● Exercise requirements
In full and without alteration, reproduce every record.
================
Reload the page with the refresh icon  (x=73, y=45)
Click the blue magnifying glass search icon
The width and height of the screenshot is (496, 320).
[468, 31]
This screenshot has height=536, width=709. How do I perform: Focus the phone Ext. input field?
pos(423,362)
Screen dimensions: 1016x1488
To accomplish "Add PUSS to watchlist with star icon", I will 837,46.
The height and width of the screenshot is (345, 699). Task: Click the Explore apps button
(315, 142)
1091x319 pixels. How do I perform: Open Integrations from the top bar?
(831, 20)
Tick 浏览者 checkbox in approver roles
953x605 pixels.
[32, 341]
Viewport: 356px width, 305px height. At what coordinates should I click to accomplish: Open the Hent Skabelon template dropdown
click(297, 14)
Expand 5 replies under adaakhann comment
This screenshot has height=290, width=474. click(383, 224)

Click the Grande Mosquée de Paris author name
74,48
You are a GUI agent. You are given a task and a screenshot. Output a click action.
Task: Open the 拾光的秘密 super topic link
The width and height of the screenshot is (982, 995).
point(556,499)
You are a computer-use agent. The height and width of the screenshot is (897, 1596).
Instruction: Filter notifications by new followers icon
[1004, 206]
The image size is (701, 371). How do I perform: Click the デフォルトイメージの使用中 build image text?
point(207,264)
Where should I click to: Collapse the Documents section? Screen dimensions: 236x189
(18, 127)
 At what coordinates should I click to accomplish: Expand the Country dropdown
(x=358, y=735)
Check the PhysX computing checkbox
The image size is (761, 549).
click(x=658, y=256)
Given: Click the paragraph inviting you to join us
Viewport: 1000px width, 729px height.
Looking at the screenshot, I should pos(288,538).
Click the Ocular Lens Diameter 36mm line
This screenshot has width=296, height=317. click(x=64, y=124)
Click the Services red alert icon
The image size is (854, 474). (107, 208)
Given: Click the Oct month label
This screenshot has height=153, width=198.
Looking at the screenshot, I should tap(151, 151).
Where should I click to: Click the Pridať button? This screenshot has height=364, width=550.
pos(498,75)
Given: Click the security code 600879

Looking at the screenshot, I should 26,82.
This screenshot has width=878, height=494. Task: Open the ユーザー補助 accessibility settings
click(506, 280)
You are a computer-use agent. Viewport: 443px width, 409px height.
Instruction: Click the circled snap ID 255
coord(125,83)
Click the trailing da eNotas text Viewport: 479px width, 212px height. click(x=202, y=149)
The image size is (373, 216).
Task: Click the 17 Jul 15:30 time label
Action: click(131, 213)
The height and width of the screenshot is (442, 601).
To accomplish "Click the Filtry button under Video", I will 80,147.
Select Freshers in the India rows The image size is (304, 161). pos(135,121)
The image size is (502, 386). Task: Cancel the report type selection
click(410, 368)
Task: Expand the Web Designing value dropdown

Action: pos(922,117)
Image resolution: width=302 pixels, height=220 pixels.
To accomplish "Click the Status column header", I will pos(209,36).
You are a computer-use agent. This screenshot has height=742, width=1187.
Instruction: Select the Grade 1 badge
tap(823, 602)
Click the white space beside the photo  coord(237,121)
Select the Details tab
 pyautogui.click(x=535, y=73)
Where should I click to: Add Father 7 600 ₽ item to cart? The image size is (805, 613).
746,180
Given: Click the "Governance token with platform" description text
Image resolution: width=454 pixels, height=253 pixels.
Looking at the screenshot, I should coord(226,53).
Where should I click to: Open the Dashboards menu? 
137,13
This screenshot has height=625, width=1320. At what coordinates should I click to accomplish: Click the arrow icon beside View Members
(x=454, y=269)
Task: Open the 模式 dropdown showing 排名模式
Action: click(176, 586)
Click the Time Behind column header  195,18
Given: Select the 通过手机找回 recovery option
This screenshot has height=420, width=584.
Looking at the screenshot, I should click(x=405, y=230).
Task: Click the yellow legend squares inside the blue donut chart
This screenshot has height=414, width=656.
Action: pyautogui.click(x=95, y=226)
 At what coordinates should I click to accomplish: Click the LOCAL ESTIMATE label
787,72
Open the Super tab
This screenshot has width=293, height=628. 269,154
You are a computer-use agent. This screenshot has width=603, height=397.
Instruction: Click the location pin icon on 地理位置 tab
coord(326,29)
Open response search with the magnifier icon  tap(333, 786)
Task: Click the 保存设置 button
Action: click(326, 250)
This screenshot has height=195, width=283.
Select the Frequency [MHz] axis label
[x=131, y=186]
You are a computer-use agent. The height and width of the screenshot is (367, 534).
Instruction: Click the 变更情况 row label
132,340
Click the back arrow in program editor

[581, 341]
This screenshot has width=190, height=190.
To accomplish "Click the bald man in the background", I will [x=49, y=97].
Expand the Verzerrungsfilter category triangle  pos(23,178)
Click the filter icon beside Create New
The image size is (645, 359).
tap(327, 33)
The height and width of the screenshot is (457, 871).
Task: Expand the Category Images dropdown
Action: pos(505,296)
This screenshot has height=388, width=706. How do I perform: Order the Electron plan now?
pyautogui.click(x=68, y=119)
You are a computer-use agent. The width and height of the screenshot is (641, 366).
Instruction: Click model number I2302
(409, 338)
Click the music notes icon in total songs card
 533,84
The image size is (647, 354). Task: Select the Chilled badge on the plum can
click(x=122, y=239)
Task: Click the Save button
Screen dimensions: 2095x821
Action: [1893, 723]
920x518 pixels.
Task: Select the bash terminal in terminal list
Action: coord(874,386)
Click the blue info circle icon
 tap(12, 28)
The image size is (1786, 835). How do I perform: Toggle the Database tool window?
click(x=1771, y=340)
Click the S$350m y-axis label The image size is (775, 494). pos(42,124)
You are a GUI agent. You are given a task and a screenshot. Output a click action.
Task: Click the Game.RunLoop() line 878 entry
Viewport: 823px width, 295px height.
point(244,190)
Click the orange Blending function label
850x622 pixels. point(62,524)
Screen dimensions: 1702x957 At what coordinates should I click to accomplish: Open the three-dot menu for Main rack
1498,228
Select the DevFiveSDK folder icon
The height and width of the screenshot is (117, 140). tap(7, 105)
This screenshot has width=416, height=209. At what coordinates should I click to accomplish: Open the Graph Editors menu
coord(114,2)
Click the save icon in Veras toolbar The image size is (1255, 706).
================
● Output of the task
Reload the page with the refresh icon  (x=73, y=45)
Click the blue magnifying glass search icon
The width and height of the screenshot is (496, 320).
[468, 31]
This screenshot has height=536, width=709. How do I perform: Focus the phone Ext. input field?
pos(423,362)
Screen dimensions: 1016x1488
To accomplish "Add PUSS to watchlist with star icon", I will 837,46.
The height and width of the screenshot is (345, 699). Task: Click the Explore apps button
(315, 142)
1091x319 pixels. How do I perform: Open Integrations from the top bar?
(831, 20)
Tick 浏览者 checkbox in approver roles
953x605 pixels.
[32, 341]
Viewport: 356px width, 305px height. At what coordinates should I click to accomplish: Open the Hent Skabelon template dropdown
click(297, 14)
Expand 5 replies under adaakhann comment
This screenshot has height=290, width=474. click(383, 224)

Click the Grande Mosquée de Paris author name
74,48
You are a GUI agent. You are given a task and a screenshot. Output a click action.
Task: Open the 拾光的秘密 super topic link
The width and height of the screenshot is (982, 995).
point(556,499)
You are a computer-use agent. The height and width of the screenshot is (897, 1596).
Instruction: Filter notifications by new followers icon
[1004, 206]
The image size is (701, 371). How do I perform: Click the デフォルトイメージの使用中 build image text?
point(207,264)
Where should I click to: Collapse the Documents section? Screen dimensions: 236x189
(18, 127)
 At what coordinates should I click to accomplish: Expand the Country dropdown
(x=358, y=735)
Check the PhysX computing checkbox
The image size is (761, 549).
click(x=658, y=256)
Given: Click the paragraph inviting you to join us
Viewport: 1000px width, 729px height.
Looking at the screenshot, I should pos(288,538).
Click the Ocular Lens Diameter 36mm line
This screenshot has width=296, height=317. click(x=64, y=124)
Click the Services red alert icon
The image size is (854, 474). (107, 208)
Given: Click the Oct month label
This screenshot has height=153, width=198.
Looking at the screenshot, I should tap(151, 151).
Where should I click to: Click the Pridať button? This screenshot has height=364, width=550.
pos(498,75)
Given: Click the security code 600879

Looking at the screenshot, I should 26,82.
This screenshot has width=878, height=494. Task: Open the ユーザー補助 accessibility settings
click(506, 280)
You are a computer-use agent. Viewport: 443px width, 409px height.
Instruction: Click the circled snap ID 255
coord(125,83)
Click the trailing da eNotas text Viewport: 479px width, 212px height. click(x=202, y=149)
The image size is (373, 216).
Task: Click the 17 Jul 15:30 time label
Action: click(131, 213)
The height and width of the screenshot is (442, 601).
To accomplish "Click the Filtry button under Video", I will 80,147.
Select Freshers in the India rows The image size is (304, 161). pos(135,121)
The image size is (502, 386). Task: Cancel the report type selection
click(410, 368)
Task: Expand the Web Designing value dropdown

Action: pos(922,117)
Image resolution: width=302 pixels, height=220 pixels.
To accomplish "Click the Status column header", I will pos(209,36).
You are a computer-use agent. This screenshot has height=742, width=1187.
Instruction: Select the Grade 1 badge
tap(823, 602)
Click the white space beside the photo  coord(237,121)
Select the Details tab
 pyautogui.click(x=535, y=73)
Where should I click to: Add Father 7 600 ₽ item to cart? The image size is (805, 613).
746,180
Given: Click the "Governance token with platform" description text
Image resolution: width=454 pixels, height=253 pixels.
Looking at the screenshot, I should coord(226,53).
Where should I click to: Open the Dashboards menu? 
137,13
This screenshot has height=625, width=1320. At what coordinates should I click to accomplish: Click the arrow icon beside View Members
(x=454, y=269)
Task: Open the 模式 dropdown showing 排名模式
Action: click(176, 586)
Click the Time Behind column header  195,18
Given: Select the 通过手机找回 recovery option
This screenshot has height=420, width=584.
Looking at the screenshot, I should click(x=405, y=230).
Task: Click the yellow legend squares inside the blue donut chart
This screenshot has height=414, width=656.
Action: pyautogui.click(x=95, y=226)
 At what coordinates should I click to accomplish: Click the LOCAL ESTIMATE label
787,72
Open the Super tab
This screenshot has width=293, height=628. 269,154
You are a computer-use agent. This screenshot has width=603, height=397.
Instruction: Click the location pin icon on 地理位置 tab
coord(326,29)
Open response search with the magnifier icon  tap(333, 786)
Task: Click the 保存设置 button
Action: click(326, 250)
This screenshot has height=195, width=283.
Select the Frequency [MHz] axis label
[x=131, y=186]
You are a computer-use agent. The height and width of the screenshot is (367, 534).
Instruction: Click the 变更情况 row label
132,340
Click the back arrow in program editor

[581, 341]
This screenshot has width=190, height=190.
To accomplish "Click the bald man in the background", I will [x=49, y=97].
Expand the Verzerrungsfilter category triangle  pos(23,178)
Click the filter icon beside Create New
The image size is (645, 359).
tap(327, 33)
The height and width of the screenshot is (457, 871).
Task: Expand the Category Images dropdown
Action: pos(505,296)
This screenshot has height=388, width=706. How do I perform: Order the Electron plan now?
pyautogui.click(x=68, y=119)
You are a computer-use agent. The width and height of the screenshot is (641, 366).
Instruction: Click model number I2302
(409, 338)
Click the music notes icon in total songs card
 533,84
The image size is (647, 354). Task: Select the Chilled badge on the plum can
click(x=122, y=239)
Task: Click the Save button
Screen dimensions: 2095x821
Action: [1893, 723]
920x518 pixels.
Task: Select the bash terminal in terminal list
Action: coord(874,386)
Click the blue info circle icon
 tap(12, 28)
The image size is (1786, 835). How do I perform: Toggle the Database tool window?
click(x=1771, y=340)
Click the S$350m y-axis label The image size is (775, 494). pos(42,124)
You are a GUI agent. You are given a task and a screenshot. Output a click action.
Task: Click the Game.RunLoop() line 878 entry
Viewport: 823px width, 295px height.
point(244,190)
Click the orange Blending function label
850x622 pixels. point(62,524)
Screen dimensions: 1702x957 At what coordinates should I click to accomplish: Open the three-dot menu for Main rack
1498,228
Select the DevFiveSDK folder icon
The height and width of the screenshot is (117, 140). tap(7, 105)
This screenshot has width=416, height=209. At what coordinates should I click to accomplish: Open the Graph Editors menu
coord(114,2)
Click the save icon in Veras toolbar The image size is (1255, 706).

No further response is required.